New Zealand cricketer and academic

Thomas Dagger Adams (15 January 1884 - 20 November 1953) was a New Zealand academic who was professor of classics at the University of Otago from 1917 to 1948. He played three first-class cricket matches for Otago in 1907/08.

==Early life and family==
Born in Dunedin in 1884, Adams was the son of William Henry Adams and Eliza Johnston Adams (née Dagger). His father was prominent in the Presbyterian church in Dunedin, serving as a church elder for over 50 years. From 1897 to 1902, Adams was educated at Otago Boys' High School, where he excelled both academically and in sports: he won the junior fives championship; captained the 1st XI cricket team in 1902; and was named dux in 1901. He went on to study at the University of Otago, graduating Master of Arts with first-class honours in 1907.

==First-class cricket==
Adams played three first-class matches for the Otago cricket team in the 1907/08 season. He scored 38 runs, at an average of 6.33 with a high score of 18, and took one catch in the field. He is known to have played a single other match for the team in 1913/14, a non first-class fixture against Southland.

==Academic career==
In 1907, Adams was appointed lecturer in Latin at the university, and rose to become professor of classics in 1917. He served in that role for over 30 years, retiring at the end of 1948, when he was conferred with the title of professor emeritus. During his tenure at Otago, he served in various roles, including chair of the professorial board and dean of the arts faculty. Outside of the university, he was prominent in public life in Dunedin, serving as chair of the Knox College council, president of the Shakespeare Club, president of the Otago Institute for the Arts and Sciences, and patron of the Dunedin Repertory Society. He also gave regular readings about a wide range of topics on radio station 4YA between 1937 and 1947.

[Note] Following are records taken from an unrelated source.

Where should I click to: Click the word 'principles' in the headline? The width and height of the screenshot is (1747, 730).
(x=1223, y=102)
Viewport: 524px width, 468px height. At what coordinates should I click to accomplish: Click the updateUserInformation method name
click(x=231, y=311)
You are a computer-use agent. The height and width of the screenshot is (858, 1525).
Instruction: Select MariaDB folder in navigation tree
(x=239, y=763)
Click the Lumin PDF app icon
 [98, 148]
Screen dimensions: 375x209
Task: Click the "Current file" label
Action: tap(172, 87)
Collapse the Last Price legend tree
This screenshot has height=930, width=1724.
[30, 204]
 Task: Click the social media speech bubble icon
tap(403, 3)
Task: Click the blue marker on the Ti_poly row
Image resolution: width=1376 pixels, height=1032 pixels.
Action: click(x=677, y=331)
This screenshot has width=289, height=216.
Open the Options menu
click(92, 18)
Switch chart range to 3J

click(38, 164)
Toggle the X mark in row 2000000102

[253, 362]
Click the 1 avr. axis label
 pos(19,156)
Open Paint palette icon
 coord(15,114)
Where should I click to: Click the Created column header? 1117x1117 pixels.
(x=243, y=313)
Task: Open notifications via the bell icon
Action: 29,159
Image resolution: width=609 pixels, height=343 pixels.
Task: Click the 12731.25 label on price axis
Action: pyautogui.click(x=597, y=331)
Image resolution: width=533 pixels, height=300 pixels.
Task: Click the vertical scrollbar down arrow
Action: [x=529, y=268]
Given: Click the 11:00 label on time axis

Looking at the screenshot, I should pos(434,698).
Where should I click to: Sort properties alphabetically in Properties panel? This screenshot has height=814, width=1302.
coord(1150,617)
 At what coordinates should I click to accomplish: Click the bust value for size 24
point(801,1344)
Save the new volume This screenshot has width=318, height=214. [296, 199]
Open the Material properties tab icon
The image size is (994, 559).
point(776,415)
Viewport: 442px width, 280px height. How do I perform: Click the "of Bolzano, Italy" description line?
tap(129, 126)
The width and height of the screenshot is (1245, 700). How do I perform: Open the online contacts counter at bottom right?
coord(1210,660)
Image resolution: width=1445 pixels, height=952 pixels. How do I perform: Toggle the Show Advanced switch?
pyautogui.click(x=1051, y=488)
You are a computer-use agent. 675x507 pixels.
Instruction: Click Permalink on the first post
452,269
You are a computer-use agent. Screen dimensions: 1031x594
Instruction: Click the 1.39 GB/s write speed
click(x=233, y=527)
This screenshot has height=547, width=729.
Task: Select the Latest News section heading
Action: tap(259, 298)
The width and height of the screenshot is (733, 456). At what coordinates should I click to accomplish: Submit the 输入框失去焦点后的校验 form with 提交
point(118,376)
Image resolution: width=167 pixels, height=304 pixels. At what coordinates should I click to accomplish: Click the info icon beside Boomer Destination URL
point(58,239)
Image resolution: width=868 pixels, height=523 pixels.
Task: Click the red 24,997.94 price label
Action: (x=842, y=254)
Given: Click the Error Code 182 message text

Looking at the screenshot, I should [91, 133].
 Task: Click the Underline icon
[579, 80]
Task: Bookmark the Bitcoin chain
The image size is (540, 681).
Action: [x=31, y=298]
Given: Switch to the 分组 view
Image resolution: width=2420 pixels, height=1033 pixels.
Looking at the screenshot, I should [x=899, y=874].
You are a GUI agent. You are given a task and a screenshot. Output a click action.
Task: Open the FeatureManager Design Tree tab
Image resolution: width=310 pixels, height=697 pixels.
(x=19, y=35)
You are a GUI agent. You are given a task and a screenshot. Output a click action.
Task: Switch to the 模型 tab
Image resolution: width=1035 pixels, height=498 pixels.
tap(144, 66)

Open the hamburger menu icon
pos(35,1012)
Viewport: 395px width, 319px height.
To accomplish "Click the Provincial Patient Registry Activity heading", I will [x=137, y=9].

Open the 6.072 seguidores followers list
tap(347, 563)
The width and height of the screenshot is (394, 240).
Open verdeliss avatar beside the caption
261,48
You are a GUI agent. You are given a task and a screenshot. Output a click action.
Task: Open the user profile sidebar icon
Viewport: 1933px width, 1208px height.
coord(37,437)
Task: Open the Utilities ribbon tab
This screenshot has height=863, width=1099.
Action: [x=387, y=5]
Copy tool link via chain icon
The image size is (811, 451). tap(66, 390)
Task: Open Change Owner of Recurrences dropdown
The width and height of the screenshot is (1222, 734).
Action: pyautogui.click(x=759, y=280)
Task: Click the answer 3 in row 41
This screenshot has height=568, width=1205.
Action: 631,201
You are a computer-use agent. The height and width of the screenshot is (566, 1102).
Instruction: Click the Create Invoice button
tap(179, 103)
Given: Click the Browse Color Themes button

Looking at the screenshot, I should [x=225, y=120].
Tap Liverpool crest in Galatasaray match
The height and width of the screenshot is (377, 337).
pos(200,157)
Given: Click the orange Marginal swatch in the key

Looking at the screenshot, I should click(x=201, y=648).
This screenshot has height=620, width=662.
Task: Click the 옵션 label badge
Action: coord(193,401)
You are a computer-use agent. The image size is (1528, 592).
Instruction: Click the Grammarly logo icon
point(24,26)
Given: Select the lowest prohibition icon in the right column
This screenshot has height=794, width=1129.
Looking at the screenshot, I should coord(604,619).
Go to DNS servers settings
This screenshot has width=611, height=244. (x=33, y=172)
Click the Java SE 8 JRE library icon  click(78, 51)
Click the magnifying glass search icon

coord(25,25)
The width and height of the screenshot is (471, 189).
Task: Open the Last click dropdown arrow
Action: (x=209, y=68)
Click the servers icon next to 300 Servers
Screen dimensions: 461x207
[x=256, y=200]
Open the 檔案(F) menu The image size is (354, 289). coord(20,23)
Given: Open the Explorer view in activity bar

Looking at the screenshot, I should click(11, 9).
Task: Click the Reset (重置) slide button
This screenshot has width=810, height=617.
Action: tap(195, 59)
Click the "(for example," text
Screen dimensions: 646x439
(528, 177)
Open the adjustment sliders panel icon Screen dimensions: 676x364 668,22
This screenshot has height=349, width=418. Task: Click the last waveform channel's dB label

Adams' time at Otago was interrupted during World War I, when he enlisted voluntarily in the New Zealand Expeditionary Force (NZEF) in early 1917. He was overseas from the end of that year until March 1920. In England, he was appointed an educational instructor under the NZEF education scheme, and was granted the rank of temporary captain. When he was discharged in April 1920, he held the rank of second lieutenant.

When Adams retired from the University of Otago, the university council paid tribute to him, saying:
His natural love of literature and music and his nice discrimination in both have impelled him to give strong support both within and without the University to all movements whose object it was to foster the arts."

==Later life and death==
On 25 November 1948, Adams married Lucy Sandford Morton, at First Church in Dunedin. Morton was a retired schoolteacher, having been senior assistant at Otago Girls' High School, and also served as president of the University of Otago Court of Convocation, the University of Otago Graduates' Association, and the Otago Girls' High School Old Girls' Association. Adams died in Dunedin on 20 November 1953. His wife, Lucy Adams, died in 1964.